> _PROMPT A_
Using the Smith-Worthington saddle thread, decide whether each statement agrees with it: (i) The used saddle clwhizy bought was said to be a 2012 model. (ii) Clayton Taffy sold the worn-out saddle to an aunt. (iii) The damaged spot on clwhizy's saddle shows while riding. Answer yes or no for each, quoting the deciding words.

# Smith-Worthington reviews



## clwhizy (Aug 20, 2014)

Any reviews on the newer saddles by this maker would be greatly appreciated  Specifically looking at the Stellar line.


----------



## clwhizy (Aug 20, 2014)

I ended up buying a used Smith-Worthington Stellar Altair  I'll add my own review...what a beautiful saddle! I was told it is a 2012 model. The leather is very soft and supple. The seat is very comfortable and it has adjustable knee/thigh blocks which I love! I have only had the opportunity to ride in it once, but I would recommend this particular model to anyone! 

Note, the black spot on the panel of my saddle is damage caused by the previous owner not using billet guards!! I'm now searching for a pair to make sure it doesn't get worse.


----------



## Saddlebag (Jan 17, 2011)

The dark spot may be been cause from dye transferring from with high boots or half chaps.


----------



## Dehda01 (Jul 25, 2013)

Smith worthingtons are typically very nice saddles.
_Posted via Mobile Device_


----------



## Clayton Taffy (May 24, 2011)

My first English saddle was a Smith Worthington, I loved it. It was 40 years old when I received it as a gift. I finally just wore it out. I gave it to my Aunt so she can keep it in her living room and smell a horse.


----------



## clwhizy (Aug 20, 2014)

Saddlebag said:


> The dark spot may be been cause from dye transferring from with high boots or half chaps.


I was hoping that when I bought it (online), but when it arrived it is in fact damage. The leather has been quite worn in that spot and its obviously due to not using billet guards. At least it isn't visible when riding!


----------



## MyBoyPuck (Mar 27, 2009)

That's funny you ended up with the Altair. Of all the saddles I sat in recently, that one fit my long legs the best. Glad you like it.


----------



## NBEventer (Sep 15, 2012)

You do know that in your next lesson whizy, I will find a reason to get on Sophie so I can sit in your saddle lol


----------

Source records

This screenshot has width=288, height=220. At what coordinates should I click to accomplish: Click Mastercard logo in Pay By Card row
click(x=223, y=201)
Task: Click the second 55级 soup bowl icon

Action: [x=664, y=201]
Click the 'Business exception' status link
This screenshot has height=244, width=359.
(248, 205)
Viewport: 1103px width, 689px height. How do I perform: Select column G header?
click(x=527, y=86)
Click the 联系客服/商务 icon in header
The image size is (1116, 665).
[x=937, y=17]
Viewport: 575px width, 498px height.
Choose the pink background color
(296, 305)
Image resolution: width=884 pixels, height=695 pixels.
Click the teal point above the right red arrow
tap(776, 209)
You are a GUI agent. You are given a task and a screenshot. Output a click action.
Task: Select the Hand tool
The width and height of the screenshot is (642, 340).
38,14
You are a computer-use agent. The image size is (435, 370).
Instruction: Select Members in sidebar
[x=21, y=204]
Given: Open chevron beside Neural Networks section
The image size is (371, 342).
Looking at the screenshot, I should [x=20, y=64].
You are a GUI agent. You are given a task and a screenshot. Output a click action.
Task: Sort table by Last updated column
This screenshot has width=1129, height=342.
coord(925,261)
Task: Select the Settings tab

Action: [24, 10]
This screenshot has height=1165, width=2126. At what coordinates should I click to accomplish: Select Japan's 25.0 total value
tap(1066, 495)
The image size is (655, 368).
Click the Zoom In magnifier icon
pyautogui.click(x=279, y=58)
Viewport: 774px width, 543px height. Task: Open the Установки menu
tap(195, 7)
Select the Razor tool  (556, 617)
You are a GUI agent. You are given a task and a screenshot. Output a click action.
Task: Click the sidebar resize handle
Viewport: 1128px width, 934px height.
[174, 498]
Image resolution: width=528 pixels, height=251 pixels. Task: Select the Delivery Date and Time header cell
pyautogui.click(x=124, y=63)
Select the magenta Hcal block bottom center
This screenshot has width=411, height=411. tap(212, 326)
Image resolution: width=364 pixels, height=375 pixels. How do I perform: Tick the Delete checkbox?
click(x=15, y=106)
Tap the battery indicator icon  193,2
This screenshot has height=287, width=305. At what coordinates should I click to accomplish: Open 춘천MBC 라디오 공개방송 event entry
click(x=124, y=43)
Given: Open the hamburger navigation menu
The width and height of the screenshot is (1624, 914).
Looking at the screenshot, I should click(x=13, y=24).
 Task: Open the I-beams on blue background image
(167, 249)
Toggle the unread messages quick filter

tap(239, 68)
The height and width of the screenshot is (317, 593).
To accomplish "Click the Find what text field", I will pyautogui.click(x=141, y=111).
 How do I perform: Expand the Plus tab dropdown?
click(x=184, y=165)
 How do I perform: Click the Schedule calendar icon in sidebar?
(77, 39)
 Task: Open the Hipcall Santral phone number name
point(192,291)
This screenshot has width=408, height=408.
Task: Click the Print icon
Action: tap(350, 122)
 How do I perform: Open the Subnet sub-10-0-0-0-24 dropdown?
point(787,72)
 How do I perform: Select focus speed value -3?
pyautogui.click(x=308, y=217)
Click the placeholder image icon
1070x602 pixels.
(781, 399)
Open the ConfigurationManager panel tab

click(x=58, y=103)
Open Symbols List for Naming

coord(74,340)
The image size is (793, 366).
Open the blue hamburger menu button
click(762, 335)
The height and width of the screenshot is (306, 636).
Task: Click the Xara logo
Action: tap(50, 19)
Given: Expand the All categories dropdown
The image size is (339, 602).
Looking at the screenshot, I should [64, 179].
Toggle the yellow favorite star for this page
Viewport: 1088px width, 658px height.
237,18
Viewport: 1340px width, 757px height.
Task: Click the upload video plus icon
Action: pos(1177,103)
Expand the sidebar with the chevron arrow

> _PROMPT B_
In the records, rewrite the part that opens with the line containing "You are a computer-use" and closes with the line containing "Tap the battery", changing "sidebar" to "side panel" and leaving everything else unchanged.

> _EXPECTED OUTPUT A_
(i) Yes: "I was told it is a 2012 model."
(ii) No: "I gave it to my Aunt so she can keep it in her living room and smell a horse."
(iii) No: "At least it isn't visible when riding!"

> _EXPECTED OUTPUT B_
You are a computer-use agent. The image size is (435, 370).
Instruction: Select Members in side panel
[x=21, y=204]
Given: Open chevron beside Neural Networks section
The image size is (371, 342).
Looking at the screenshot, I should [x=20, y=64].
You are a GUI agent. You are given a task and a screenshot. Output a click action.
Task: Sort table by Last updated column
This screenshot has width=1129, height=342.
coord(925,261)
Task: Select the Settings tab

Action: [24, 10]
This screenshot has height=1165, width=2126. At what coordinates should I click to accomplish: Select Japan's 25.0 total value
tap(1066, 495)
The image size is (655, 368).
Click the Zoom In magnifier icon
pyautogui.click(x=279, y=58)
Viewport: 774px width, 543px height. Task: Open the Установки menu
tap(195, 7)
Select the Razor tool  (556, 617)
You are a GUI agent. You are given a task and a screenshot. Output a click action.
Task: Click the side panel resize handle
Viewport: 1128px width, 934px height.
[174, 498]
Image resolution: width=528 pixels, height=251 pixels. Task: Select the Delivery Date and Time header cell
pyautogui.click(x=124, y=63)
Select the magenta Hcal block bottom center
This screenshot has width=411, height=411. tap(212, 326)
Image resolution: width=364 pixels, height=375 pixels. How do I perform: Tick the Delete checkbox?
click(x=15, y=106)
Tap the battery indicator icon  193,2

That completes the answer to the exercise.